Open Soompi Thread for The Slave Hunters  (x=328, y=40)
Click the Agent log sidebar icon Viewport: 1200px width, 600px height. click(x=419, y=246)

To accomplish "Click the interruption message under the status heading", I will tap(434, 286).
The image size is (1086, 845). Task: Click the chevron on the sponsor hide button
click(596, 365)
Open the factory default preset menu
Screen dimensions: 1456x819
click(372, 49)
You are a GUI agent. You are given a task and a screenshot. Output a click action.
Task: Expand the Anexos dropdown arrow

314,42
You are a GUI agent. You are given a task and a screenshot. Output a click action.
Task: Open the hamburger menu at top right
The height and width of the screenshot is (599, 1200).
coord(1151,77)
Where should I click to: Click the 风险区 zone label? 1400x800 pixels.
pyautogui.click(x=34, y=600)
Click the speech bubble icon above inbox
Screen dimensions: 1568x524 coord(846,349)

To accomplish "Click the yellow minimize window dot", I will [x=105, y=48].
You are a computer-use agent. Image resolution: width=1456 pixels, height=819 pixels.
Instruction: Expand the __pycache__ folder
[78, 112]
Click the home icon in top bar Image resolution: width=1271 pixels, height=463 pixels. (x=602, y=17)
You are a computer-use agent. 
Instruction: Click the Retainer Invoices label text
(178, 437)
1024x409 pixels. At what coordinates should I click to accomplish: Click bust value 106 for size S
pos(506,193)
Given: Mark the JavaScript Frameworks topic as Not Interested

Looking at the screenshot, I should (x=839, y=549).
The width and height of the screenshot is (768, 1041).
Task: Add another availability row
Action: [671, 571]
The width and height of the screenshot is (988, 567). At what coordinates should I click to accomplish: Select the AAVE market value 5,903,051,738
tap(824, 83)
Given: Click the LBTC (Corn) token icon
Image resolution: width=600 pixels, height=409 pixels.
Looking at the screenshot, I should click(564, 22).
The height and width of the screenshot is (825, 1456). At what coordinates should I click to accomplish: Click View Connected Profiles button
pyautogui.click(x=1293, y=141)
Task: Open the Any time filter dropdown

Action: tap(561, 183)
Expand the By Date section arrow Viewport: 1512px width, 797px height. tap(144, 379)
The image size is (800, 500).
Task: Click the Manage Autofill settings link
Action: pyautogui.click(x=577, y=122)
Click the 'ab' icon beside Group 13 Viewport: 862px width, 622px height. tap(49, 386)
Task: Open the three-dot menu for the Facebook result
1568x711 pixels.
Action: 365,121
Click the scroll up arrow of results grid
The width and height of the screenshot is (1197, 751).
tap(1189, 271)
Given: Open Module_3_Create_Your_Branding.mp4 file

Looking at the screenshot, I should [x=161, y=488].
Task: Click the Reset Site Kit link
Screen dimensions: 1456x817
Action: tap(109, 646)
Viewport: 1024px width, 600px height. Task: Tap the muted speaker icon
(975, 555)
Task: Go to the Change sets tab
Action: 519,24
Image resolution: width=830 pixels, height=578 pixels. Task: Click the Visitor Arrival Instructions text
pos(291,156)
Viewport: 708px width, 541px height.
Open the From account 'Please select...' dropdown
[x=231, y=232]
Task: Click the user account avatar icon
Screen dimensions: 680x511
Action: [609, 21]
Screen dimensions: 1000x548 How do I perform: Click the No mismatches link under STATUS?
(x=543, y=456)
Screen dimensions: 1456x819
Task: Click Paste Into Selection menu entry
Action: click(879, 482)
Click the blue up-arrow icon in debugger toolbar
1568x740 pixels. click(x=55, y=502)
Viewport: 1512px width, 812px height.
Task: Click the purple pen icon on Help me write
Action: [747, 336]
* * *
Recast every line of the material above as a Markdown table with the columns "No." and "Entry", numbering the rows and omitting blank lines.

| No. | Entry |
|---|---|
| 1 | Open Soompi Thread for The Slave Hunters  (x=328, y=40) |
| 2 | Click the Agent log sidebar icon Viewport: 1200px width, 600px height. click(x=419, y=246) |
| 3 | To accomplish "Click the interruption message under the status heading", I will tap(434, 286). |
| 4 | The image size is (1086, 845). Task: Click the chevron on the sponsor hide button |
| 5 | click(596, 365) |
| 6 | Open the factory default preset menu |
| 7 | Screen dimensions: 1456x819 |
| 8 | click(372, 49) |
| 9 | You are a GUI agent. You are given a task and a screenshot. Output a click action. |
| 10 | Task: Expand the Anexos dropdown arrow |
| 11 | 314,42 |
| 12 | You are a GUI agent. You are given a task and a screenshot. Output a click action. |
| 13 | Task: Open the hamburger menu at top right |
| 14 | The height and width of the screenshot is (599, 1200). |
| 15 | coord(1151,77) |
| 16 | Where should I click to: Click the 风险区 zone label? 1400x800 pixels. |
| 17 | pyautogui.click(x=34, y=600) |
| 18 | Click the speech bubble icon above inbox |
| 19 | Screen dimensions: 1568x524 coord(846,349) |
| 20 | To accomplish "Click the yellow minimize window dot", I will [x=105, y=48]. |
| 21 | You are a computer-use agent. Image resolution: width=1456 pixels, height=819 pixels. |
| 22 | Instruction: Expand the __pycache__ folder |
| 23 | [78, 112] |
| 24 | Click the home icon in top bar Image resolution: width=1271 pixels, height=463 pixels. (x=602, y=17) |
| 25 | You are a computer-use agent.  |
| 26 | Instruction: Click the Retainer Invoices label text |
| 27 | (178, 437) |
| 28 | 1024x409 pixels. At what coordinates should I click to accomplish: Click bust value 106 for size S |
| 29 | pos(506,193) |
| 30 | Given: Mark the JavaScript Frameworks topic as Not Interested |
| 31 | Looking at the screenshot, I should (x=839, y=549). |
| 32 | The width and height of the screenshot is (768, 1041). |
| 33 | Task: Add another availability row |
| 34 | Action: [671, 571] |
| 35 | The width and height of the screenshot is (988, 567). At what coordinates should I click to accomplish: Select the AAVE market value 5,903,051,738 |
| 36 | tap(824, 83) |
| 37 | Given: Click the LBTC (Corn) token icon |
| 38 | Image resolution: width=600 pixels, height=409 pixels. |
| 39 | Looking at the screenshot, I should click(564, 22). |
| 40 | The height and width of the screenshot is (825, 1456). At what coordinates should I click to accomplish: Click View Connected Profiles button |
| 41 | pyautogui.click(x=1293, y=141) |
| 42 | Task: Open the Any time filter dropdown |
| 43 | Action: tap(561, 183) |
| 44 | Expand the By Date section arrow Viewport: 1512px width, 797px height. tap(144, 379) |
| 45 | The image size is (800, 500). |
| 46 | Task: Click the Manage Autofill settings link |
| 47 | Action: pyautogui.click(x=577, y=122) |
| 48 | Click the 'ab' icon beside Group 13 Viewport: 862px width, 622px height. tap(49, 386) |
| 49 | Task: Open the three-dot menu for the Facebook result |
| 50 | 1568x711 pixels. |
| 51 | Action: 365,121 |
| 52 | Click the scroll up arrow of results grid |
| 53 | The width and height of the screenshot is (1197, 751). |
| 54 | tap(1189, 271) |
| 55 | Given: Open Module_3_Create_Your_Branding.mp4 file |
| 56 | Looking at the screenshot, I should [x=161, y=488]. |
| 57 | Task: Click the Reset Site Kit link |
| 58 | Screen dimensions: 1456x817 |
| 59 | Action: tap(109, 646) |
| 60 | Viewport: 1024px width, 600px height. Task: Tap the muted speaker icon |
| 61 | (975, 555) |
| 62 | Task: Go to the Change sets tab |
| 63 | Action: 519,24 |
| 64 | Image resolution: width=830 pixels, height=578 pixels. Task: Click the Visitor Arrival Instructions text |
| 65 | pos(291,156) |
| 66 | Viewport: 708px width, 541px height. |
| 67 | Open the From account 'Please select...' dropdown |
| 68 | [x=231, y=232] |
| 69 | Task: Click the user account avatar icon |
| 70 | Screen dimensions: 680x511 |
| 71 | Action: [609, 21] |
| 72 | Screen dimensions: 1000x548 How do I perform: Click the No mismatches link under STATUS? |
| 73 | (x=543, y=456) |
| 74 | Screen dimensions: 1456x819 |
| 75 | Task: Click Paste Into Selection menu entry |
| 76 | Action: click(879, 482) |
| 77 | Click the blue up-arrow icon in debugger toolbar |
| 78 | 1568x740 pixels. click(x=55, y=502) |
| 79 | Viewport: 1512px width, 812px height. |
| 80 | Task: Click the purple pen icon on Help me write |
| 81 | Action: [747, 336] |